### RAW DATA
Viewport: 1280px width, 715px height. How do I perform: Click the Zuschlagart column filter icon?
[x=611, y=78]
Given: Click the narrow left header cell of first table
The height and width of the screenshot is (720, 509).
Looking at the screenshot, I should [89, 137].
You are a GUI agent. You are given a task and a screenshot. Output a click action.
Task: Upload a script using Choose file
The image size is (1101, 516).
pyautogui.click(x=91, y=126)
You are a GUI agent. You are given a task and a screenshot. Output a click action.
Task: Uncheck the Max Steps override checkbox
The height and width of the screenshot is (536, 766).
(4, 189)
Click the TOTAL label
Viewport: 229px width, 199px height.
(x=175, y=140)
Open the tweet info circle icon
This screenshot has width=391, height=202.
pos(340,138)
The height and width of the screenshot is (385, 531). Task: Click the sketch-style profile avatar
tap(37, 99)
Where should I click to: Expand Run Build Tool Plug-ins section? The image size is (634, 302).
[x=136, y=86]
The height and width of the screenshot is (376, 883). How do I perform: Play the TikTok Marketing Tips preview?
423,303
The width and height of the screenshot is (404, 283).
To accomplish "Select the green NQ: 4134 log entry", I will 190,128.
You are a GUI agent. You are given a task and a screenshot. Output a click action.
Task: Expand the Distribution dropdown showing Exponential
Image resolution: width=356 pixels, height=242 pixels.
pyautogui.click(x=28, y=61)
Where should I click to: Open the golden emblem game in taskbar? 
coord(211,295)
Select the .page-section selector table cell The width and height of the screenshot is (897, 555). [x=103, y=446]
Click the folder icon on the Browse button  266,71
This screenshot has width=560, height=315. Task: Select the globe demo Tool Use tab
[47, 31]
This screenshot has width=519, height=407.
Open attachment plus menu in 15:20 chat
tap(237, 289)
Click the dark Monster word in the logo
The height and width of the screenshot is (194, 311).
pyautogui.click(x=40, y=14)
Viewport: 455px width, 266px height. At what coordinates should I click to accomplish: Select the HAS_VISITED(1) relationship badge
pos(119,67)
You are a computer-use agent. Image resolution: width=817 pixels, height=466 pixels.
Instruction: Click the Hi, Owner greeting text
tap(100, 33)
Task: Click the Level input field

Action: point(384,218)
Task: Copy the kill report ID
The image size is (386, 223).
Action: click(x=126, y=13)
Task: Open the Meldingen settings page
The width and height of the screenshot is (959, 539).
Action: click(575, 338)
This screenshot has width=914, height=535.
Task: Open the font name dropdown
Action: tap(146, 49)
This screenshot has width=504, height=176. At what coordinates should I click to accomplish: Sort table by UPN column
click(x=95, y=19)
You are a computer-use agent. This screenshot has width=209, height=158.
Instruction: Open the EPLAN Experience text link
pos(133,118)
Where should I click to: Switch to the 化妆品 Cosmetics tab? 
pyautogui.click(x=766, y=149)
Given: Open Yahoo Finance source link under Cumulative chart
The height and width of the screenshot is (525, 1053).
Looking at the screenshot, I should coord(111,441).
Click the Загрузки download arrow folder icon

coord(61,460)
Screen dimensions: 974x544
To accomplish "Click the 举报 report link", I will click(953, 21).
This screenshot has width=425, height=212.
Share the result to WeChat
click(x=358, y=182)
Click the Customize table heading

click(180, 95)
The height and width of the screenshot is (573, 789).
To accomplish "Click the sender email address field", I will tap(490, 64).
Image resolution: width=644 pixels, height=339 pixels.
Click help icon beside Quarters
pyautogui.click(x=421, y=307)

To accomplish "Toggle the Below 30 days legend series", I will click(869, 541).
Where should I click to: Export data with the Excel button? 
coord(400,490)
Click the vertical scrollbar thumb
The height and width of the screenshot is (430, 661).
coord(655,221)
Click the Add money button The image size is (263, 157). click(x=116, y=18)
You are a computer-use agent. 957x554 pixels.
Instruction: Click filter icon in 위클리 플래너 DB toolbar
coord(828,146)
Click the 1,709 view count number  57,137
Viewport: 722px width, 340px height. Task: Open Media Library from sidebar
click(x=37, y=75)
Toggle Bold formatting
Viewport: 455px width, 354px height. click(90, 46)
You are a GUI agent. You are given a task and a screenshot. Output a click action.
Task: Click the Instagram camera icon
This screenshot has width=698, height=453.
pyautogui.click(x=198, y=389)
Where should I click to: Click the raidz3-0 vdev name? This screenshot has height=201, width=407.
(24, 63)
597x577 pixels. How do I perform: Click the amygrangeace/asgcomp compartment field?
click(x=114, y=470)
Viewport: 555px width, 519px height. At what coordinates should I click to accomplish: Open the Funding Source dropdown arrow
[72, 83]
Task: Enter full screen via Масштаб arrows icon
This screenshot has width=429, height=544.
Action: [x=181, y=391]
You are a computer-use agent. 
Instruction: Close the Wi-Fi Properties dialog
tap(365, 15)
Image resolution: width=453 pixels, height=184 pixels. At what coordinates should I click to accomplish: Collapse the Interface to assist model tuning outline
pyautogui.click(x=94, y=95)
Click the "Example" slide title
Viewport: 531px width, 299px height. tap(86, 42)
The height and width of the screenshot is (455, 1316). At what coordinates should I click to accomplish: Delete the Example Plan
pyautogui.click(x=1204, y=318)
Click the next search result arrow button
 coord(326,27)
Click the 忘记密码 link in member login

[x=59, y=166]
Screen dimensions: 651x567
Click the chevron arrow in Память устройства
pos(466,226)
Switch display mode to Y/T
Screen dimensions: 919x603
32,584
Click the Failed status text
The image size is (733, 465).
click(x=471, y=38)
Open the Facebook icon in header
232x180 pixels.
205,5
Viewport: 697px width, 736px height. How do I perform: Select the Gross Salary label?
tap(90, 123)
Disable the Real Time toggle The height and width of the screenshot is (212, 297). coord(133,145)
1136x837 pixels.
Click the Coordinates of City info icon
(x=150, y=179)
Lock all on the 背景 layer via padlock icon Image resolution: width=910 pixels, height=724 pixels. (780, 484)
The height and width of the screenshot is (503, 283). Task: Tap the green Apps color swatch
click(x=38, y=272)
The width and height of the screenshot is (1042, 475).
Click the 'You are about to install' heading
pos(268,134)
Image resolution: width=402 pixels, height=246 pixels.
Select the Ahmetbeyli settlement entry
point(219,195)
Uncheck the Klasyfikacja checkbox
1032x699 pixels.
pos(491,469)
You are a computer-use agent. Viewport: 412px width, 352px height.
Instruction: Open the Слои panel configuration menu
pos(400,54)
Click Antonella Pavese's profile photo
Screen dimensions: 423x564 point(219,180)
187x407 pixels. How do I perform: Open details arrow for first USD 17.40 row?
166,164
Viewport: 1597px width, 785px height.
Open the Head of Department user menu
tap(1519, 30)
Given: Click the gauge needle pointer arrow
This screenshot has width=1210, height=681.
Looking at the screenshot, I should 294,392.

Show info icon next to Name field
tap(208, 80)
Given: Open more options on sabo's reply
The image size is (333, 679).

### YOUR GOAL
Copy the lines above exactly, beginning at the line that has "Task: Click the Level input field" and stopping after the line that has "Click the 1,709", and omit the rest.

### SOLUTION FOR THIS PROBLEM
Task: Click the Level input field

Action: point(384,218)
Task: Copy the kill report ID
The image size is (386, 223).
Action: click(x=126, y=13)
Task: Open the Meldingen settings page
The width and height of the screenshot is (959, 539).
Action: click(575, 338)
This screenshot has width=914, height=535.
Task: Open the font name dropdown
Action: tap(146, 49)
This screenshot has width=504, height=176. At what coordinates should I click to accomplish: Sort table by UPN column
click(x=95, y=19)
You are a computer-use agent. This screenshot has width=209, height=158.
Instruction: Open the EPLAN Experience text link
pos(133,118)
Where should I click to: Switch to the 化妆品 Cosmetics tab? 
pyautogui.click(x=766, y=149)
Given: Open Yahoo Finance source link under Cumulative chart
The height and width of the screenshot is (525, 1053).
Looking at the screenshot, I should coord(111,441).
Click the Загрузки download arrow folder icon

coord(61,460)
Screen dimensions: 974x544
To accomplish "Click the 举报 report link", I will click(953, 21).
This screenshot has width=425, height=212.
Share the result to WeChat
click(x=358, y=182)
Click the Customize table heading

click(180, 95)
The height and width of the screenshot is (573, 789).
To accomplish "Click the sender email address field", I will tap(490, 64).
Image resolution: width=644 pixels, height=339 pixels.
Click help icon beside Quarters
pyautogui.click(x=421, y=307)

To accomplish "Toggle the Below 30 days legend series", I will click(869, 541).
Where should I click to: Export data with the Excel button? 
coord(400,490)
Click the vertical scrollbar thumb
The height and width of the screenshot is (430, 661).
coord(655,221)
Click the Add money button The image size is (263, 157). click(x=116, y=18)
You are a computer-use agent. 957x554 pixels.
Instruction: Click filter icon in 위클리 플래너 DB toolbar
coord(828,146)
Click the 1,709 view count number  57,137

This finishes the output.